• [YOUR INSTRUCTIONS]
Scan the entries below and return each line that contains "under".

• [RECORDS FOR THIS EXERCISE]
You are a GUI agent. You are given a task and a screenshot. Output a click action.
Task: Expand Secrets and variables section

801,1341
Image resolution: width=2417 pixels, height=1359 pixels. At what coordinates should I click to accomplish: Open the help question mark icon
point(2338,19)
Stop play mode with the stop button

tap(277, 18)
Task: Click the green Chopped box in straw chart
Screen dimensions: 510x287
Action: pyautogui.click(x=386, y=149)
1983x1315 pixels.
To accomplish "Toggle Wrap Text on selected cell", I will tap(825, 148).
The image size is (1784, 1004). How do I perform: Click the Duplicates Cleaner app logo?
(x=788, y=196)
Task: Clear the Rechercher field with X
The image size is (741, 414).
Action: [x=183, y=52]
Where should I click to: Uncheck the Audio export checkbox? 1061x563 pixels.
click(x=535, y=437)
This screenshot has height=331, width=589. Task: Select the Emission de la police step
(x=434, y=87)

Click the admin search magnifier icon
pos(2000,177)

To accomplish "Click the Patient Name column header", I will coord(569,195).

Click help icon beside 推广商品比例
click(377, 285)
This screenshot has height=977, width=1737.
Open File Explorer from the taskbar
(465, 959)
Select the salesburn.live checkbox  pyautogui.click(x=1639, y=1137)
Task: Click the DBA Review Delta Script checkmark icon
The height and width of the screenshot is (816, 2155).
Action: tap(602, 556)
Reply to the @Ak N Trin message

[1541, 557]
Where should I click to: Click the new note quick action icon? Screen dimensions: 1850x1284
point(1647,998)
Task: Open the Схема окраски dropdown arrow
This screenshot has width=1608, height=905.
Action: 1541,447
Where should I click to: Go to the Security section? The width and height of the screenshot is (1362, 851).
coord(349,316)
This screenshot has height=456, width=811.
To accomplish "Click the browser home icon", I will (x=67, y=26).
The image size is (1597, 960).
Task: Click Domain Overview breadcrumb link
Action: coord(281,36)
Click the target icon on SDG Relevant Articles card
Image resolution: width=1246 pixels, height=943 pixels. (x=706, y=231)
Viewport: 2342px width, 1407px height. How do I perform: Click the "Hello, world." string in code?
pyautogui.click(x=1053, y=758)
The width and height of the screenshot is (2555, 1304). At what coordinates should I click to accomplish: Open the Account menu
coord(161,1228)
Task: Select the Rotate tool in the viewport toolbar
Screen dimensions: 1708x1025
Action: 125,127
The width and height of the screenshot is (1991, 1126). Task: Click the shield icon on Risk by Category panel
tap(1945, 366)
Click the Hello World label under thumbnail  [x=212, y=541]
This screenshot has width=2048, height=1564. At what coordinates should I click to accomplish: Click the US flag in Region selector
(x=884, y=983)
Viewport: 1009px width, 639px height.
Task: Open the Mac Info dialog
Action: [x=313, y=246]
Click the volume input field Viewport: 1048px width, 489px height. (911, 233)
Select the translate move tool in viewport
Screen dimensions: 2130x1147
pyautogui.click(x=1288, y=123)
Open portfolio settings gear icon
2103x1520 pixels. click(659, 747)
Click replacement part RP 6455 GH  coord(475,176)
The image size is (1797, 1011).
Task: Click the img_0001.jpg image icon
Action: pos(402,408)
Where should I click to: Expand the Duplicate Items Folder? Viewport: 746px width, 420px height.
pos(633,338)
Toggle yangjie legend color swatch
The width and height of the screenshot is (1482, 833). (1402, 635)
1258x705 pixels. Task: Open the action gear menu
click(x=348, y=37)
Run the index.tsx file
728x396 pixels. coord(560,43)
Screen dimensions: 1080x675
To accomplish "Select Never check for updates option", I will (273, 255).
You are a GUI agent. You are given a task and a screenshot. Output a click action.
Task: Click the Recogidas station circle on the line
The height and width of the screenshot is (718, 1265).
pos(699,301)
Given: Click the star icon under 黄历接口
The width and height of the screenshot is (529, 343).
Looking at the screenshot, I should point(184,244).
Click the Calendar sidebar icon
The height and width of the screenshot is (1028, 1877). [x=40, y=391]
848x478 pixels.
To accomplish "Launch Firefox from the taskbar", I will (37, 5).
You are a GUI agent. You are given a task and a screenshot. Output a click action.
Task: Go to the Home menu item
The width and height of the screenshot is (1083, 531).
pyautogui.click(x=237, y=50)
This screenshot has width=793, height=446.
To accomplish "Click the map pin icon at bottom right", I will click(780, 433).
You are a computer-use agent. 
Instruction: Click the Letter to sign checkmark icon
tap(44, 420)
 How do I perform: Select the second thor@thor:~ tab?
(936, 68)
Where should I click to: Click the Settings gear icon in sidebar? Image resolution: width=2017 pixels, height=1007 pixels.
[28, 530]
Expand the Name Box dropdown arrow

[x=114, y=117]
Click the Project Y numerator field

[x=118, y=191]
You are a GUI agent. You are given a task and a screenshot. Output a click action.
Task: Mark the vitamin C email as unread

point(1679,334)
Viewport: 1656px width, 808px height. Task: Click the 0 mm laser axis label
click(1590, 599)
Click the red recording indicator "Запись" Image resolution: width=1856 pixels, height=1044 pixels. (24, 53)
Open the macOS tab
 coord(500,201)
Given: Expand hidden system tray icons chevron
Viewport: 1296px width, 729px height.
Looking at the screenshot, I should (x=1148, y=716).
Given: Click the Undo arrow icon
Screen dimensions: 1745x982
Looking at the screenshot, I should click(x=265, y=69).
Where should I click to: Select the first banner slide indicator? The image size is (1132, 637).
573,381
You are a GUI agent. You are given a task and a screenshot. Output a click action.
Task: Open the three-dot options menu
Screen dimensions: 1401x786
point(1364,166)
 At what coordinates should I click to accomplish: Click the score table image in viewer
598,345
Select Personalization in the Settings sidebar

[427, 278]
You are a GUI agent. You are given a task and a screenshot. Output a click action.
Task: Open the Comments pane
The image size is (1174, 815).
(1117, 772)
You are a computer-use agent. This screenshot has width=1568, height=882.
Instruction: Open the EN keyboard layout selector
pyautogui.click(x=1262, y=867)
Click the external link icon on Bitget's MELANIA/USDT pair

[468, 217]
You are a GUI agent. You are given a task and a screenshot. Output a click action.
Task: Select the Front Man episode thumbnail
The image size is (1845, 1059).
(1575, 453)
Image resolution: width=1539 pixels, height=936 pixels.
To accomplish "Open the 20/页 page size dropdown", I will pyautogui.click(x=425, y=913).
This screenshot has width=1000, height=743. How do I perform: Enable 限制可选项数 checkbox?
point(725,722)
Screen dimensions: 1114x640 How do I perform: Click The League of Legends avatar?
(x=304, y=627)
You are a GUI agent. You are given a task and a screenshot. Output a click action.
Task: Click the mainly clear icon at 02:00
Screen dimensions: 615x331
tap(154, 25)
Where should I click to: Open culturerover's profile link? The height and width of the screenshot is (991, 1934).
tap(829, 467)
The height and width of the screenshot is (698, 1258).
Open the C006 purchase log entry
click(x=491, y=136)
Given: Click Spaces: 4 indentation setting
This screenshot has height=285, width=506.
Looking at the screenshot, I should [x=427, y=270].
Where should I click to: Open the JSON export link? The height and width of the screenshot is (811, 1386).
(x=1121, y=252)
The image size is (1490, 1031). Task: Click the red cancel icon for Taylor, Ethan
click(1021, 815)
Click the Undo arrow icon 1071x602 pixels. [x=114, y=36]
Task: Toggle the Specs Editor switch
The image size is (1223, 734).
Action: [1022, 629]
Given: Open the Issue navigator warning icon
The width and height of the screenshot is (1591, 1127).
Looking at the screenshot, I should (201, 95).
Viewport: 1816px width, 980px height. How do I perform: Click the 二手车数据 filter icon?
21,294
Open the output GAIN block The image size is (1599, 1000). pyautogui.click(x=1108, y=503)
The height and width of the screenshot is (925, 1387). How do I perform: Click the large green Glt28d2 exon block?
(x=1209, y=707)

• [OUTPUT OF THE TASK]
Click the Hello World label under thumbnail  [x=212, y=541]
Given: Click the star icon under 黄历接口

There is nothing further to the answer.